June 2015 | Volume 14 | Issue 6 | Features | 641 | Copyright © June 2015

Jonathan Weiss MD, Freya Van Driessche MD, Erin X. Wei MD, and Arsalan Shabbir MD PhD

Department of Dermatology and Cutaneous Surgery, University of Miami Miller School of Medicine, Miami, FL(

Although basal cell carcinomas (BCC) are relatively common, particularly in older individuals, the development of multiple BCCs at a young age can indicate an associated genetic disorder. Several cases of unilateral or segmental BCCs have been described in the literature. Some cases have demonstrated concomitant syndromic findings while others had unilateral BCCs as the only finding. Herein we present a non-syndromic case of multiple unilateral nodular and pigmented BCCs in a 61-year-old Hispanic man.

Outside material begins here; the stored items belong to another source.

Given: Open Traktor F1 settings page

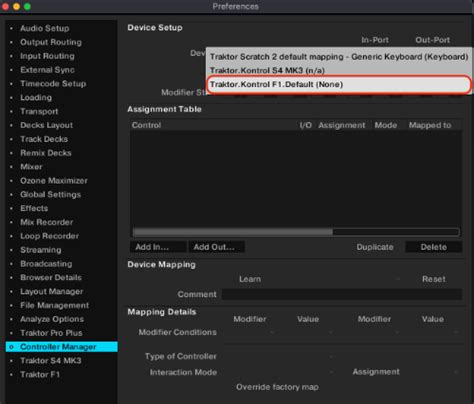Looking at the screenshot, I should pyautogui.click(x=40, y=374).
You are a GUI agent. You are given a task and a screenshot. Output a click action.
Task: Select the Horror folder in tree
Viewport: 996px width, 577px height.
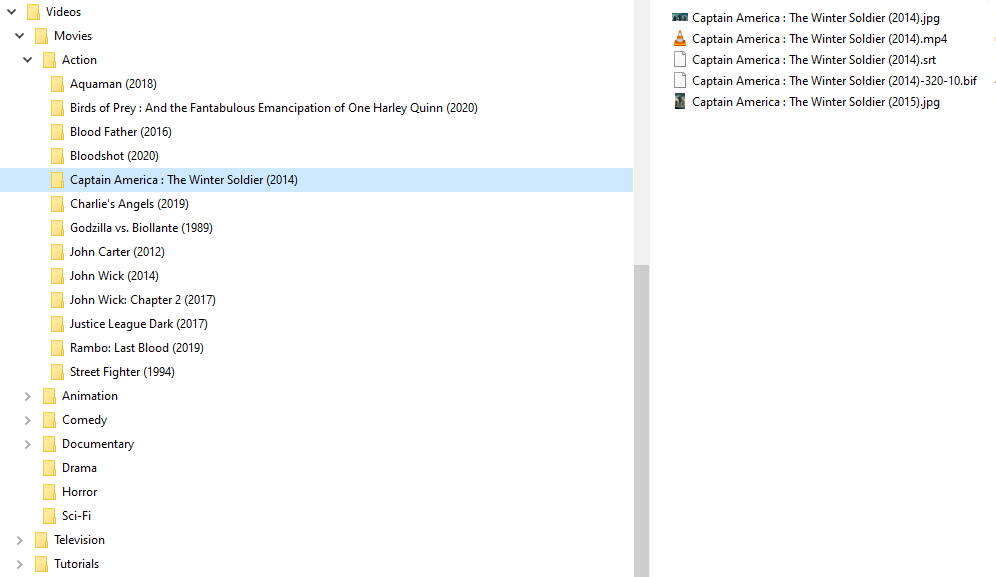[79, 492]
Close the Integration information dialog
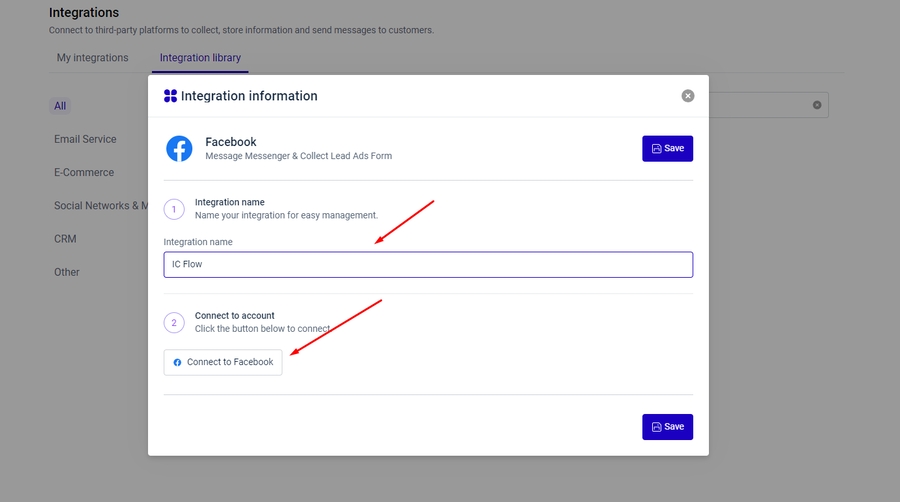Viewport: 900px width, 502px height. (688, 96)
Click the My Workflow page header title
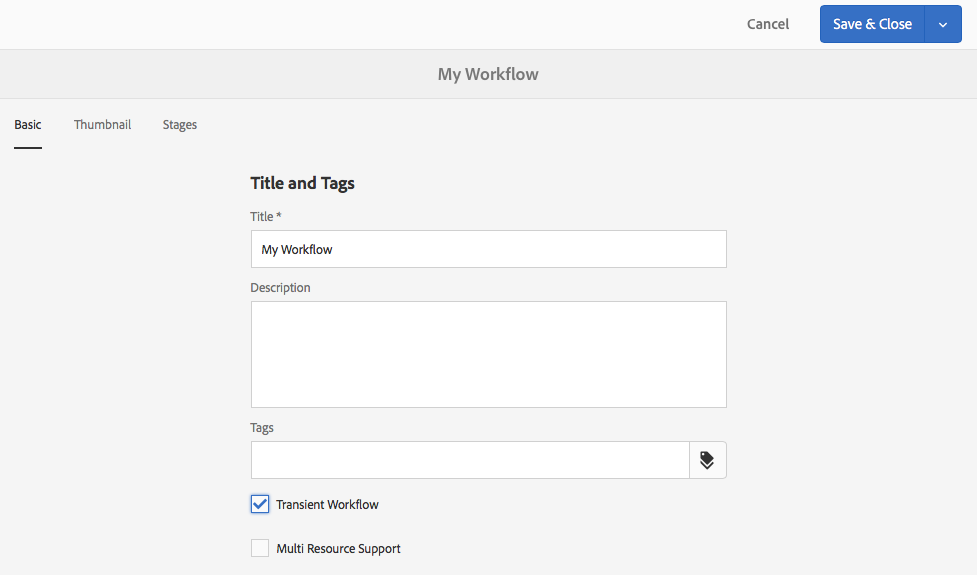 point(488,74)
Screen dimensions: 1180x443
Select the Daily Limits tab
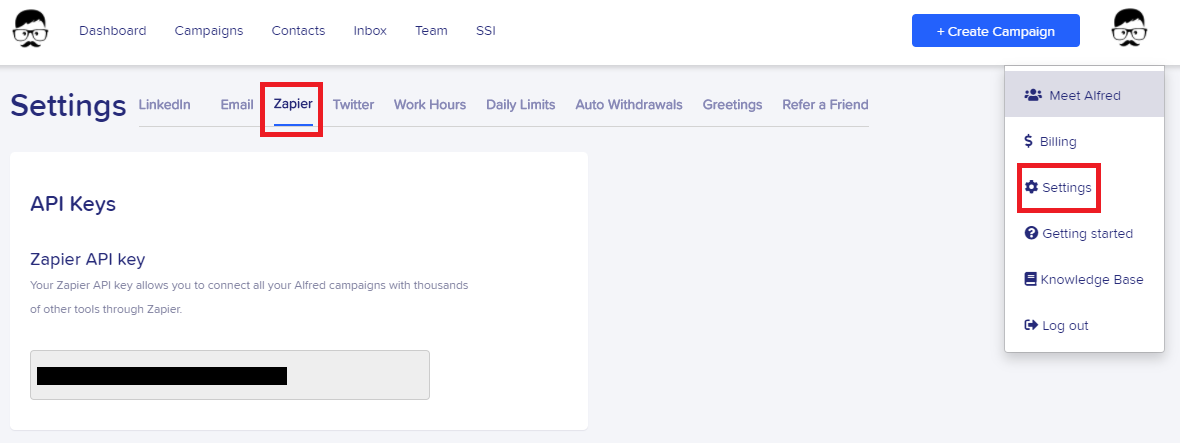521,105
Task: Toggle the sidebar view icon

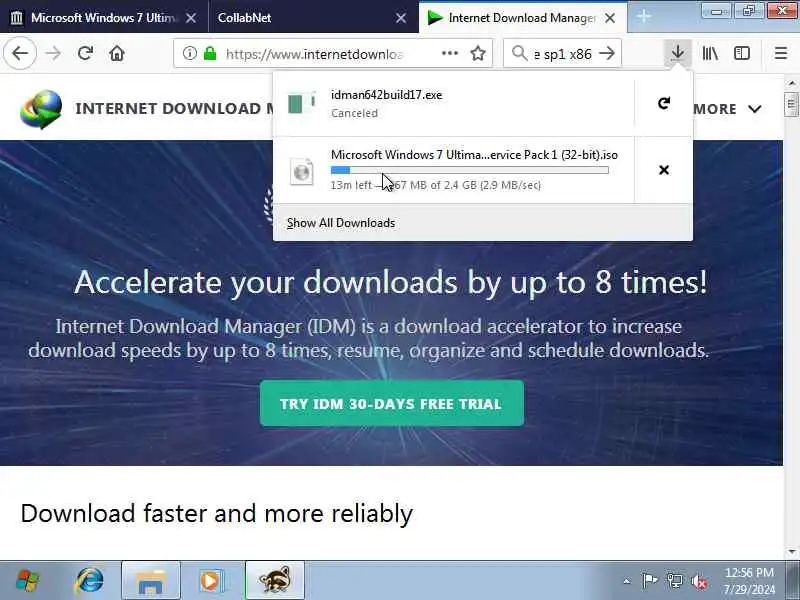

A 61-year-old Cuban man presented to our dermatology clinic with multiple pigmented lesions localized to the right side of his face and body. The patient reported a history of numerous unilateral pigmented basal cell carcinomas (BCC) that had started at age 28. Previous treatments in Cuba included biannual surgical excisions, and destruction with cryotherapy or electrosurgery. He denied exposure to extensive sunlight, ionizing radiation, or any potentially carcinogenic chemicals. Medical history was otherwise unremarkable and he had no family history of skin cancers. A full review of systems was negative.